В этой мрачной безысходности Хаим-Лебке с утра до вечера и с вечера до утра бегал по полям, выменивая драгоценности, одежду, дорогие безделушки и семейные реликвии на заплесневелую муку и подгнивший картофель, и нес все это в гетто. Крестьяне приписывали подгорецким евреям неисчислимые богатства. Те, кто вселился в бывшие еврейские дома, выстукивали стены, пробивали дырки в полах, рыли глубокие канавы в огородах и не переставали удивляться, что не находят того, что так страстно предвкушали. А те, что соглашались на обмен, требовали все больше за все меньшее количество еды. И хотя как контрабандист Хаим был очень удачлив и ценим, неизменно обходил ловушки, подстраиваемые природой и людьми, его изо дня в день томило ощущение, будто он все пытается очнуться, а не может, только переходит из одного сна в другой. Там, на дороге к Отшельнику, если поблизости не видно было ни одного немца, хасиды пели веселее, чем когда-либо прежде, а их строгие песнопения без слов, знаменитые нигуны, звучали очень высоко и походили на подрагивающие от волнения стрелы, летящие к небесам, чтобы утешить Вседержителя, погруженного в скорбные мысли о наказании, за которое Он сам платит даже больше, чем еврейский народ. Но и это проплывало перед Хаимом-Лебке как бы в грезах, ребяческих и светлых. Потом разверзалась пропасть, и на ее дне копошились подгорецкие евреи, их обступал мир, не знающий справедливости и утешения. А третий сон оказывался до того постыдным, что он согласился бы лучше умереть, чем кому бы то ни было шепнуть на ушко, что же такое ему приснилось. Там было то, что происходило и говорилось наяву, там произносились ругательства, выползшие из настоящих ртов, звучали радиоголоса, которые поляки включали на полную громкость, едва речь заходила о евреях, — от этого и возникала в душе серая бездна, где копошились людишки из Подгорца. Он слышал слова: «Эти мерзкие твари, насекомые, вши…», смотрел на окружавшие его лица и спрашивал себя: «Неужели все это правда, а ложь то, что было раньше, — начиная от слов, сказанных на подступах к горе Синайской, неужели мы действительно и вправду какие-то насекомые, гниль человеческая?»

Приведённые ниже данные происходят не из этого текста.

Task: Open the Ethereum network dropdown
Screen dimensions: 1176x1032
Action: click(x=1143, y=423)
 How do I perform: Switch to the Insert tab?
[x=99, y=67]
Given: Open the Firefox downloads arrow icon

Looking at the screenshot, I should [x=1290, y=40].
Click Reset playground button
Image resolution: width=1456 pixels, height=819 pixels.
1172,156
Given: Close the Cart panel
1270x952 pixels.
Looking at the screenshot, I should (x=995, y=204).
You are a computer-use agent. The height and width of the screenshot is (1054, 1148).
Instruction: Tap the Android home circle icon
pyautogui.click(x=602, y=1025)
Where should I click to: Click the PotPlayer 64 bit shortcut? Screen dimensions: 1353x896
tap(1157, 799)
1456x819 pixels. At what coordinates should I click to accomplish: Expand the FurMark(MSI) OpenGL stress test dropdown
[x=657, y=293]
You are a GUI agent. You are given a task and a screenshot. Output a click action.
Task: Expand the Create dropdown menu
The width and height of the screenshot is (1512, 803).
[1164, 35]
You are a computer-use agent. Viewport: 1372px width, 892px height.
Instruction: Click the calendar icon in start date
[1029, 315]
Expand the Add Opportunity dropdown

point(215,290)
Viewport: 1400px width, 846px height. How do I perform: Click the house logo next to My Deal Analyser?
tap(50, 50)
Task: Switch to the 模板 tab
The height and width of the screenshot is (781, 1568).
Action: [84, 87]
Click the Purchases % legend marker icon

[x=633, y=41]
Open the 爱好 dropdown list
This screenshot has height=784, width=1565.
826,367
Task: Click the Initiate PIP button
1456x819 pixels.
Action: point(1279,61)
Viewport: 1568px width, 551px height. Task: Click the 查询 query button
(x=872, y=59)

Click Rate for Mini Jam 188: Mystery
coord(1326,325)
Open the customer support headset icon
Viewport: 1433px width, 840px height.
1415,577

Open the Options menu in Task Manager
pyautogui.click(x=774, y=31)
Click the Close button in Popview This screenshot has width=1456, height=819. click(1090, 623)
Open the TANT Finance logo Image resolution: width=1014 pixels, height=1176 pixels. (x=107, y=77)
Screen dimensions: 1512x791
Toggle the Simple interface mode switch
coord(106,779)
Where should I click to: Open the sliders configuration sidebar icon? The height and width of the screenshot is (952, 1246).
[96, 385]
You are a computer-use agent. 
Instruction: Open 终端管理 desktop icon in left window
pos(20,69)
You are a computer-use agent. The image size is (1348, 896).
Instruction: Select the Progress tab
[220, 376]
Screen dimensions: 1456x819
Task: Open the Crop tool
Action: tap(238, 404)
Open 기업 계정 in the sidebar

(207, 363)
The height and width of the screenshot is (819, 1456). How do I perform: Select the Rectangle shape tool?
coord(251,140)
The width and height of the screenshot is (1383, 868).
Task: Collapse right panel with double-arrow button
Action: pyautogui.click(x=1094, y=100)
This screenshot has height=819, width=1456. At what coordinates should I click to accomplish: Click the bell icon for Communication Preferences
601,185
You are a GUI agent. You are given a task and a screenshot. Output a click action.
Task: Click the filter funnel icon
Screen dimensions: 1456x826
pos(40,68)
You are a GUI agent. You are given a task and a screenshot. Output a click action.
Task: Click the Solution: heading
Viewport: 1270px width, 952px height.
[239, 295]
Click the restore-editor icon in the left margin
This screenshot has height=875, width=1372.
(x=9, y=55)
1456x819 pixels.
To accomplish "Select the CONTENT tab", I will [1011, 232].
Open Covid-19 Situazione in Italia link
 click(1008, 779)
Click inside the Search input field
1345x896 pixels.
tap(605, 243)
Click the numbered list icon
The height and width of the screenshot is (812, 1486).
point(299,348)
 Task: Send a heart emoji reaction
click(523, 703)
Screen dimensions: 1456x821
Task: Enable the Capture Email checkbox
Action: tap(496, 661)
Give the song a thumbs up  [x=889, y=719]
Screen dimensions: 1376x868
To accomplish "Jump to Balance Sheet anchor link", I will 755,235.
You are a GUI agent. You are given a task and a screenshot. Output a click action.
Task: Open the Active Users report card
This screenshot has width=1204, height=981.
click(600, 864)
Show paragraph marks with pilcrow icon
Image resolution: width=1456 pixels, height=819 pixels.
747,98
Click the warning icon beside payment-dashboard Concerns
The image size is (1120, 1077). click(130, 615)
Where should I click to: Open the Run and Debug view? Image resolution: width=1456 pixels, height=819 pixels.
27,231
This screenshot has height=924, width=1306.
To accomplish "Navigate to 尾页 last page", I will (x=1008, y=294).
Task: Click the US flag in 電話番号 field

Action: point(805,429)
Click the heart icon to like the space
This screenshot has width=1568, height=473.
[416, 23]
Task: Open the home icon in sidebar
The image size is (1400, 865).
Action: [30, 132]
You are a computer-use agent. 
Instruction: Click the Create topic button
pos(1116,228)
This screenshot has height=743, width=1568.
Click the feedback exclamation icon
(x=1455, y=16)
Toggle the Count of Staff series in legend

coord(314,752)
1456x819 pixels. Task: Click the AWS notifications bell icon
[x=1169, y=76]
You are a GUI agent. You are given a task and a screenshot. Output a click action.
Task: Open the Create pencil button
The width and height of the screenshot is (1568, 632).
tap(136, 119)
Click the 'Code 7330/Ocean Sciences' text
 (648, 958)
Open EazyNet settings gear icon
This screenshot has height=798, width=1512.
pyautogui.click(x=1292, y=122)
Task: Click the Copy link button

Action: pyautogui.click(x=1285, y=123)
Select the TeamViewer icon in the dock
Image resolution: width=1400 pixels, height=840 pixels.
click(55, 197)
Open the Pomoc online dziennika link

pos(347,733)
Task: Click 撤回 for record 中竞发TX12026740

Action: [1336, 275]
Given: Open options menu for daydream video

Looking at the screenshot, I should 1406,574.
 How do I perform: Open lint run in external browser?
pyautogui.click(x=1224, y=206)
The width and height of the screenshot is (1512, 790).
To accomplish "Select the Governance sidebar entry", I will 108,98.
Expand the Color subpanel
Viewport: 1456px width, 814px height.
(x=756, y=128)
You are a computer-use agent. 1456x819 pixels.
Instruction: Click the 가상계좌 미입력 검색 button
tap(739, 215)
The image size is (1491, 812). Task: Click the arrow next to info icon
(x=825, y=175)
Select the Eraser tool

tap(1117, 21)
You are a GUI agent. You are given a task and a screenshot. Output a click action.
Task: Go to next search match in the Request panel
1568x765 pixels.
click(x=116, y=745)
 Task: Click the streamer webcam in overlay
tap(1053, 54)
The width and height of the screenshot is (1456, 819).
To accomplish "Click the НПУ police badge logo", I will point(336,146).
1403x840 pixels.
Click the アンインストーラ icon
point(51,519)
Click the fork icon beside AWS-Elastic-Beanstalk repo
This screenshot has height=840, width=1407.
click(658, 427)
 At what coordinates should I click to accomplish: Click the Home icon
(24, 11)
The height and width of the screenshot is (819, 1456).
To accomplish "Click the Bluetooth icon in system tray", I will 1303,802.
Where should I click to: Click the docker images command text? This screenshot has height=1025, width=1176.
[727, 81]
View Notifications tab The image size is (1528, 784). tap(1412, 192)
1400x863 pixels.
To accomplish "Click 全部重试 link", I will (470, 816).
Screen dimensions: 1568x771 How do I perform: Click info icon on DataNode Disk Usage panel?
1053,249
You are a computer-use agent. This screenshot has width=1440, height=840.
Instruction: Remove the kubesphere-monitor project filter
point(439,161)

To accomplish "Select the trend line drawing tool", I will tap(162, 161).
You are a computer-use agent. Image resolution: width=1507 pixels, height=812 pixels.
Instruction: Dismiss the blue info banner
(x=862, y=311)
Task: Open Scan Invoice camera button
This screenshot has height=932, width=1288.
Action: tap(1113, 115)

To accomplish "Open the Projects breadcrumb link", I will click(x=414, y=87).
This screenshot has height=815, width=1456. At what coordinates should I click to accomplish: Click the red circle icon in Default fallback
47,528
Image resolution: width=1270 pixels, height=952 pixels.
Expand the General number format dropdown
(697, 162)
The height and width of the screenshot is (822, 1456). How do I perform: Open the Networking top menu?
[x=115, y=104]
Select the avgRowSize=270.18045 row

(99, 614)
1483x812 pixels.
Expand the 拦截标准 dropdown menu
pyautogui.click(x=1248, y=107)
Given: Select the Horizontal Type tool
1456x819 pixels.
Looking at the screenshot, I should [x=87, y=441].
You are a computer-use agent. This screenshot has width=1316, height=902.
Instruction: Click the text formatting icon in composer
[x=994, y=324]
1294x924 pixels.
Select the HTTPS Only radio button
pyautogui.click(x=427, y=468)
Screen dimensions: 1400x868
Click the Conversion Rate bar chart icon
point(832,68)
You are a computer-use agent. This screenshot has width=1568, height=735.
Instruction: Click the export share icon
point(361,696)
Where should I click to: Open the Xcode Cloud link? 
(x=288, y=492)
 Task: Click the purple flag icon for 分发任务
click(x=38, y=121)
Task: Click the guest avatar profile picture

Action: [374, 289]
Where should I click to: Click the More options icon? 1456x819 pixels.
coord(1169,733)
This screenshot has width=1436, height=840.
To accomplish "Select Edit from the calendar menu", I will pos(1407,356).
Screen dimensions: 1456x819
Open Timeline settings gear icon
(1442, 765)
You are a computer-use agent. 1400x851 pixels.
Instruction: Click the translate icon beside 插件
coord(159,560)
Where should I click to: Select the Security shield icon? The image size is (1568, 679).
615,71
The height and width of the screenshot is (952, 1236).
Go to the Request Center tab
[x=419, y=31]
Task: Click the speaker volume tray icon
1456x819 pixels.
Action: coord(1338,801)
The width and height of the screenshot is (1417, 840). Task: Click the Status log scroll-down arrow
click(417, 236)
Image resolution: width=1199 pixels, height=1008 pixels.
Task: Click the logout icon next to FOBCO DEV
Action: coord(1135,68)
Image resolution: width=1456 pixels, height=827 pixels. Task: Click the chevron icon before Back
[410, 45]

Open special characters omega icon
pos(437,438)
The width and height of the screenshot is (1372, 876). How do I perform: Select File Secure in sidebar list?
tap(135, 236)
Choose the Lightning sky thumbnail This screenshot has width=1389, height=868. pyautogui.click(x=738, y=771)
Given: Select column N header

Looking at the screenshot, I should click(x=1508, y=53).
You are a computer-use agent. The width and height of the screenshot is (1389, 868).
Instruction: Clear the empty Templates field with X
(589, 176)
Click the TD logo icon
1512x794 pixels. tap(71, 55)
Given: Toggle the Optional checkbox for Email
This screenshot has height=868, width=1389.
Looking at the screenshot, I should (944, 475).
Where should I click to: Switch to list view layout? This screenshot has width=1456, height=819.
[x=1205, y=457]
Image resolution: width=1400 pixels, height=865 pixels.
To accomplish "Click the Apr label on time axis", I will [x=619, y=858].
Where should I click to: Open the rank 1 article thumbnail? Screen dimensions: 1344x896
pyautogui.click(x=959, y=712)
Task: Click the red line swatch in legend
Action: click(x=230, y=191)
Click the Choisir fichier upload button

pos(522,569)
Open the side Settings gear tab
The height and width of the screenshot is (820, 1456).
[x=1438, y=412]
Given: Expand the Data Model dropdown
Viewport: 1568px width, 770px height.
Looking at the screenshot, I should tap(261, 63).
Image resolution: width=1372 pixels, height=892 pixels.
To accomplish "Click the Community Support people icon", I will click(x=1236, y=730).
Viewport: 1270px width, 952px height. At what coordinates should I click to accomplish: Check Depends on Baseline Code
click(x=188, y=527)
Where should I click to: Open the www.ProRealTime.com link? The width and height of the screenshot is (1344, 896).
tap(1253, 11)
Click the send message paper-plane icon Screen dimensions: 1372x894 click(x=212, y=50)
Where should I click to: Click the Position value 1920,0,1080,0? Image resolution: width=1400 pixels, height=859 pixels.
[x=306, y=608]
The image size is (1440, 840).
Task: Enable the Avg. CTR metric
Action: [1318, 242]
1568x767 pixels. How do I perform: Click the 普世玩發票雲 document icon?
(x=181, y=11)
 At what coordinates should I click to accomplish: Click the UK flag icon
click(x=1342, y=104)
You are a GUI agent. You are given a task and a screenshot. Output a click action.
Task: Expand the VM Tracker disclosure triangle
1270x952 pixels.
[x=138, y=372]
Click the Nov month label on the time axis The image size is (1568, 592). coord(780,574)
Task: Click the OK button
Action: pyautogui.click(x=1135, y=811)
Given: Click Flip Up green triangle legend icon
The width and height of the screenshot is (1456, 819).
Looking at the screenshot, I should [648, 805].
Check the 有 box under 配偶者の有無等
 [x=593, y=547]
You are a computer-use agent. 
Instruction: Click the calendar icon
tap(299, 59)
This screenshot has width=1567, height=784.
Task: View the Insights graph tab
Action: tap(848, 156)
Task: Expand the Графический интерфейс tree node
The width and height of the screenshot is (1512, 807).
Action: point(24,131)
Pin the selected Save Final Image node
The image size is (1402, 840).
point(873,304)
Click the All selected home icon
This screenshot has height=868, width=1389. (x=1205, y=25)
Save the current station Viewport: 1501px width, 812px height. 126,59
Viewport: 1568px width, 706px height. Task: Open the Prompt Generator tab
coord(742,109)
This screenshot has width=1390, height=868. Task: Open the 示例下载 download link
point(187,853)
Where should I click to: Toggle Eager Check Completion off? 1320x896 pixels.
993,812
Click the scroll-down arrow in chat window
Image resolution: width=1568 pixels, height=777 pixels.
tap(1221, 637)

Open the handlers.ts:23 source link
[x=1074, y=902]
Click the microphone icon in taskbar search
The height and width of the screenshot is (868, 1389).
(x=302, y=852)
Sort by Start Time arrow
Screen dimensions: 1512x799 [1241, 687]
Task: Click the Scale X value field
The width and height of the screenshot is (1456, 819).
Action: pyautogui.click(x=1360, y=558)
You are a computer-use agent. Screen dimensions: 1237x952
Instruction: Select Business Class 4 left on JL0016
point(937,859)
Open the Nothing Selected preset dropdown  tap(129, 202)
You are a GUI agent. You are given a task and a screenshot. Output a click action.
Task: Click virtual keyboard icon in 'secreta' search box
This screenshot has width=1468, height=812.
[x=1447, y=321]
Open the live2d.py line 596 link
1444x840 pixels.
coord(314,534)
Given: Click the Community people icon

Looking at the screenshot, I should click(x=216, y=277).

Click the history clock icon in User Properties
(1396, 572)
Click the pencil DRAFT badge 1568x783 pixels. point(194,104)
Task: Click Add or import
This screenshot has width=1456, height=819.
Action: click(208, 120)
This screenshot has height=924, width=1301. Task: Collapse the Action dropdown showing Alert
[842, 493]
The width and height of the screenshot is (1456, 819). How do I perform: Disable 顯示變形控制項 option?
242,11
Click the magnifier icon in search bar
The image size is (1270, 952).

Флейта превратилась в далекое воспоминание. С того первого дня беды из нее можно было извлечь только тонкий, тощий звучок и стенание, как у старцев под пыткой, словно это их крики претворились в мелодию. И вот он вслушивался в слова, что произносили люди, но не понимал смысла, слушал вновь и вновь, изо всех сил пытаясь проникнуть внутрь чужих мозгов, но мыслей там не было — одно глухое безмолвие.
Иногда ему казалось, что эти сны отшелушиваются с его глаз, словно омертвевшая кожа. А однажды он нащупал на верхней губе пробивающийся пушок и погладил его. И тут возник в некотором роде четвертый сон, где все было одновременно чудесным и заурядным, как молитва: на березах надулись и лопнули почки, руки, ноги и лица окружающих наполнились жизненными соками, заблестели даже под лохмотьями, сам воздух до невероятности пьянил, а кровь по-новому заиграла в жилах. Быть может, виновницей всего этого была Рахель, с которой он познакомился на хуторе, девочка с резкими чертами лица. Это случилось в прошлом году, перед самой войной. А теперь он садился прямо перед ней в синагоге, где ныне была столовая, и не мог понять, что произошло с малышкой за зиму, почему она теперь так похожа на пробившийся из-под снега стебелек подснежника, зеленый и блестящий. На ней была темно-синяя, как ночь, ворсистая юбка, блузка с треугольным вырезом и кружевной тесьмой на манжетах, а когда ее взгляд падал на Хаима-Лебке, она презрительно надувала губы. Однажды, когда она на него смотрела таким невидящим взглядом, неизменно исполненная достоинства и того особого превосходства, что исходит от самого тела расцветающей женщины, из ее плотно сжатых губ внезапно раздались такие слова: «Ой, Хаимчик, раввинчик, голубчик! Умоляю, поговори со мной!» Однако глаза девочки по-прежнему не замечали его, она выглядела такой же неприступной, как всегда, и Хаим понял, что это ему приснилось. А в другой раз, презрительно задев его едким взглядом, она холодно обронила:
— Не понимаю, кому сейчас еще может прийти в голову носить пейсы. Умора, да и только.
Но именно тогда, когда она это произнесла, Хаим очень отчетливо расслышал слова, идущие прямо из надменного лба девочки: «Ой, Хаимчик, раввинчик, голубчик! Умоляю, поговори со мной!»
Растерянный, не зная, чему верить больше, губам Рахели или ее лбу, он только удивленно глядел на нее и молчал.